Personalmente en persona, el fútbol no me gusta. Con la edad y la insistencia de todos por tierra, mar y aire, sin embargo, he llegado a disfrutar con alguna de las circunstancias que lo acompañan: un comentario intrascendente con algún ocasional compañero de barra; una reunión con la familia o con amigos, trasegando cervezas, cacaus i tramussols; un mordisco o puñeta dialéctica para enervar al forofo vencedor o vencido... En fin, que hay cosas que no te gustan (el fútbol o los toros, por ejemplo), pero siempre puedes disfrutar de alguno de sus accidentes (las viejas crónicas taurinas de Joaquín Vidal en El País, o las actuales deportivas de J. V. Aleixandre en Levante-EMV, también por ejemplo). Pero todo tiene un límite, más allá del cual surge el sarpullido del hartazgo. Así que no voy a negar que los dos magníficos partidos de Holanda y Chile me han supuesto una liberación, al menos hasta el quince de agosto, sin que tampoco hayan sido, y por lo que veo, una tragedia para los demás. De lo que me alegro, personalmente en persona.
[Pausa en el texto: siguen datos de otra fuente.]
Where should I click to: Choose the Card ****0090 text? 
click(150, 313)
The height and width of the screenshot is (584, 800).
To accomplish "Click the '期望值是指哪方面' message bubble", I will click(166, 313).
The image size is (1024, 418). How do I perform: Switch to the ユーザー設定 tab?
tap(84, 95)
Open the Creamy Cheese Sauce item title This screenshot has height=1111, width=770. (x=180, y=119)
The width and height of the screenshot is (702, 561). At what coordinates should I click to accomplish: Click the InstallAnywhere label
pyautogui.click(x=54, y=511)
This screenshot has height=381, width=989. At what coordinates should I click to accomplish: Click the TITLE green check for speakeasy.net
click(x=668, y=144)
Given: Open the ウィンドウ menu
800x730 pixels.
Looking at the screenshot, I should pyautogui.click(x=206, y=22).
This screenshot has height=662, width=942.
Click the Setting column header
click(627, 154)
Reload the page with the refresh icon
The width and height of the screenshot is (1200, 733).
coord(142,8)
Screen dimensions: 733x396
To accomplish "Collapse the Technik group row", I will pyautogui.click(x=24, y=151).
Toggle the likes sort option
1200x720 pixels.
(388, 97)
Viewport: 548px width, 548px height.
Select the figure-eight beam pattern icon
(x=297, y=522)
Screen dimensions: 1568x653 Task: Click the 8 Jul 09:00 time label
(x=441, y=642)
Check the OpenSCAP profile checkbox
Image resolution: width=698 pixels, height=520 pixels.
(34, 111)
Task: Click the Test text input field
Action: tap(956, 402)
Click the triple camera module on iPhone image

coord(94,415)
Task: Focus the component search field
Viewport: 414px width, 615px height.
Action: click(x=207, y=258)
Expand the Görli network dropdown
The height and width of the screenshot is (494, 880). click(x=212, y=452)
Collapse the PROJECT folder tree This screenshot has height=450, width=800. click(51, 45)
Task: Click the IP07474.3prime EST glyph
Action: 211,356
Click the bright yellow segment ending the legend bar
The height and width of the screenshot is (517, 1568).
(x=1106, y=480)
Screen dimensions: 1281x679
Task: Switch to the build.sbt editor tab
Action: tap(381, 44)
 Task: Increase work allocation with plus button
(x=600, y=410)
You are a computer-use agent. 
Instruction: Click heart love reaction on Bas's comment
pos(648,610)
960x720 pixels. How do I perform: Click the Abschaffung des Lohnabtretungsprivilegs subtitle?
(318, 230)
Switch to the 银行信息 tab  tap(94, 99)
Con cien cañones por banda, viento en popa a toda vela, me he leído el bando que la alcaldesa de Valencia ha escrito en la ocasión, o con la excusa, o a propósito de la abdicación del exrey y la proclamación del rey. Y no sólo lo he leído, sino que lo hice varias veces (quiero decir, tres) y mañana mismo pienso leerlo más. Ahora me callo, porque me he quedado sin palabras, que es la afonía del columnista, pero no creo que sea posible que ese pedazo de bando lo haya escrito ella sola: es como una paella gigante.

El derecho a decidir es un derecho de los individuos y, por tanto, de los individuos asociados (sociedad civil, pueblo, nación...). Como ejercicio personal, el derecho a decidir no tiene otros límites que los éticos y los legales, en ese orden, ni otras obligaciones que las de asumir responsablemente las consecuencias. Como ejercicio colectivo, el derecho a decidir necesita más precisiones: el abstracto derecho a decidir debe concretarse: decidir qué, quiénes, cuándo y, también, cómo gestionar las consecuencias. Las actuales demandas del pueblo catalán o sobre la forma de organizar políticamente el Estado, son dos cuestiones, distintas, que me tienen ocupado, dándole vueltas, echándole dudas: más cercano a las complejidades del sí que a las simplezas del no.

Tengo que ir a Ikea. No sé a qué o por qué, pero me han dicho que tengo que ir a Ikea.